[Stored data]
——————————
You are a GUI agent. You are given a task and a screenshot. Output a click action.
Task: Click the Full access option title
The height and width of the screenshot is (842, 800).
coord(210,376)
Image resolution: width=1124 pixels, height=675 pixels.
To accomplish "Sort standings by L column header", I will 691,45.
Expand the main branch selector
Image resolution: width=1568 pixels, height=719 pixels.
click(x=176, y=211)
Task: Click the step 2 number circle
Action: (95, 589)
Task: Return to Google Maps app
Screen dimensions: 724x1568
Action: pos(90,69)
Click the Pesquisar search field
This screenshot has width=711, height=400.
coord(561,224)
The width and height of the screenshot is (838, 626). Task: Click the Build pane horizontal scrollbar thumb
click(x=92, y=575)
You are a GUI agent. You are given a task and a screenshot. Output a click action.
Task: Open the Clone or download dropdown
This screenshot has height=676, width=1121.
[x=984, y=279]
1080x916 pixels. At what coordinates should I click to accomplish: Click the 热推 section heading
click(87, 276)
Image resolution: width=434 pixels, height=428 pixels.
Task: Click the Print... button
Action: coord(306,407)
——————————
▶ [DIRECTIONS]: Go through the entries above and write each one out exactly.

▶ [OUTPUT]:
You are a GUI agent. You are given a task and a screenshot. Output a click action.
Task: Click the Full access option title
The height and width of the screenshot is (842, 800).
coord(210,376)
Image resolution: width=1124 pixels, height=675 pixels.
To accomplish "Sort standings by L column header", I will 691,45.
Expand the main branch selector
Image resolution: width=1568 pixels, height=719 pixels.
click(x=176, y=211)
Task: Click the step 2 number circle
Action: (95, 589)
Task: Return to Google Maps app
Screen dimensions: 724x1568
Action: pos(90,69)
Click the Pesquisar search field
This screenshot has width=711, height=400.
coord(561,224)
The width and height of the screenshot is (838, 626). Task: Click the Build pane horizontal scrollbar thumb
click(x=92, y=575)
You are a GUI agent. You are given a task and a screenshot. Output a click action.
Task: Open the Clone or download dropdown
This screenshot has height=676, width=1121.
[x=984, y=279]
1080x916 pixels. At what coordinates should I click to accomplish: Click the 热推 section heading
click(87, 276)
Image resolution: width=434 pixels, height=428 pixels.
Task: Click the Print... button
Action: coord(306,407)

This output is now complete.